A woman, desperate for the one thing she can’t have, implores her God, and when she receives her heart’s desire, hands it all back to him.
Faith. It’s a funny thing. It can grow, be lost, be found, shape, transform, be betrayed, help us, harm us, kill us and bring us back to life. Humanity kills and wars over it, battles for that of others, manipulates and relies upon it, and uses it to get what it wants. Yet it is one of the most important parts of the human experience. Without faith in something, we are nothing. Without the faith that the sun will rise tomorrow, we dare not sleep lest tomorrow never comes at all. Without the faith that good will overcome evil, we dare not step outside our doors, read books, watch television, live in community. Faith shapes all that we do, even for those who say they have no faith. We all have faith in something.
Heartache and yearning. It is a rare person who has not felt one or the other. From a young age, we face disappointments and sorrows. The beloved grandparent/neighbour/pet hamster dies. We don’t get the Birthday present we wanted. Our friends hurt us. The person we thought we loved didn’t love us after all. The job we worked so hard to get didn’t work out. Our child is lost. There isn’t enough money left at the end of the month for what we want or need. Our trust is broken.

SOURCE EXCERPT:

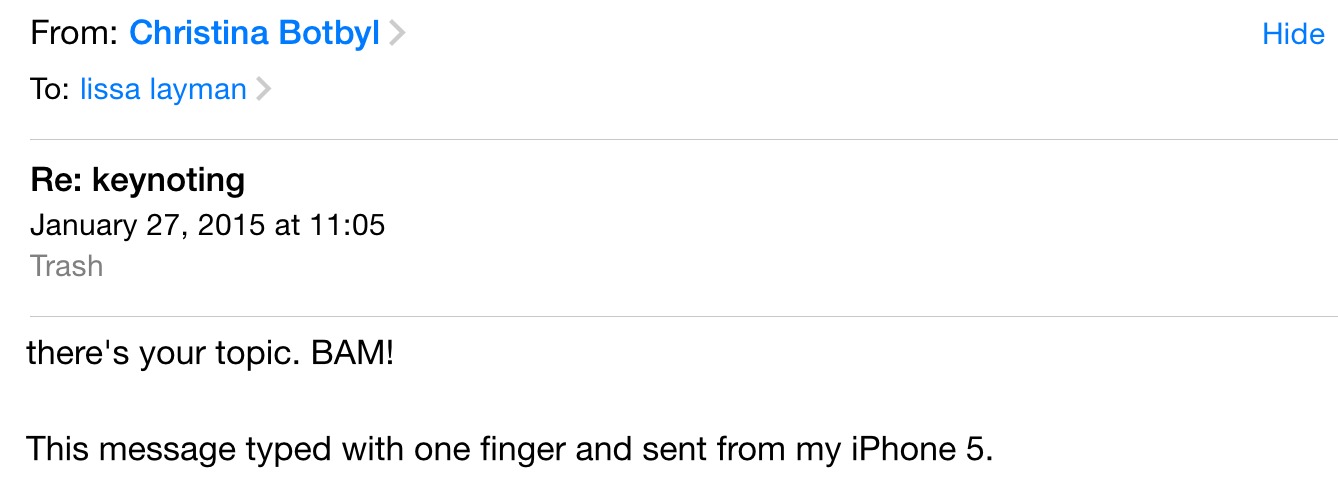Click the word "keynoting" in subject

[168, 180]
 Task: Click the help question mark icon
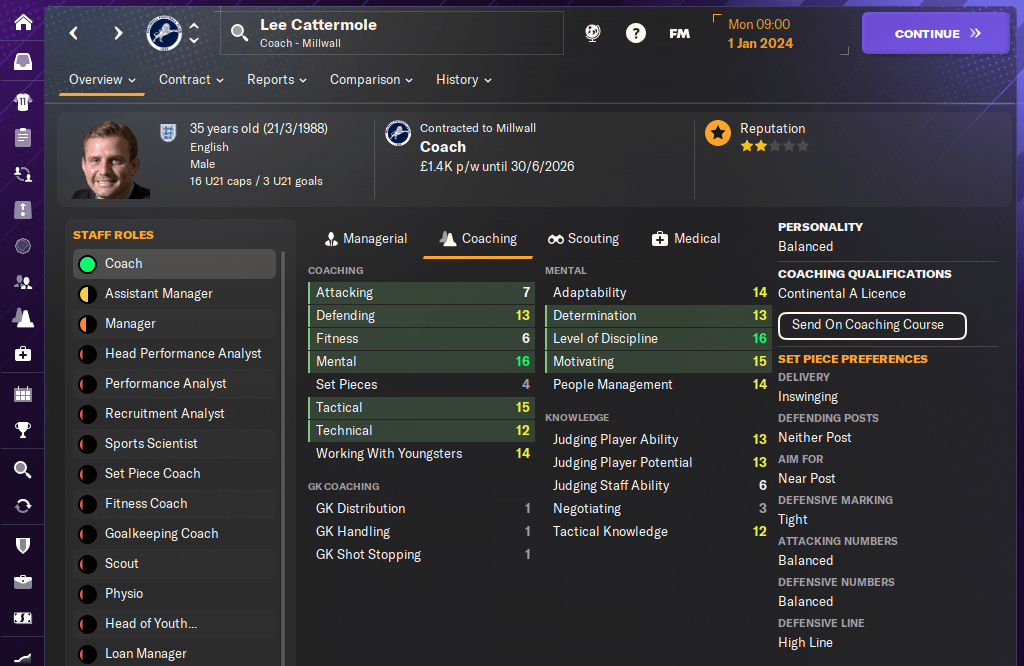point(636,33)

REQUIRED TASKS:
(a) Answer these questions from the passage on faith:
(i) What does the woman do when she receives her heart's desire?
(ii) Without the faith that the sun will rise tomorrow, what do we dare not do?
(iii) What is there not enough of at the end of the month?
(b) Restate word for word the part of the passage on faith starting with "A woman, desperate" and going on through "faith in something.".

RESPONSES BY TASK:
(a)
(i) She hands it all back to her God.
(ii) Sleep.
(iii) Money.

(b)
A woman, desperate for the one thing she can’t have, implores her God, and when she receives her heart’s desire, hands it all back to him.
Faith. It’s a funny thing. It can grow, be lost, be found, shape, transform, be betrayed, help us, harm us, kill us and bring us back to life. Humanity kills and wars over it, battles for that of others, manipulates and relies upon it, and uses it to get what it wants. Yet it is one of the most important parts of the human experience. Without faith in something, we are nothing. Without the faith that the sun will rise tomorrow, we dare not sleep lest tomorrow never comes at all. Without the faith that good will overcome evil, we dare not step outside our doors, read books, watch television, live in community. Faith shapes all that we do, even for those who say they have no faith. We all have faith in something.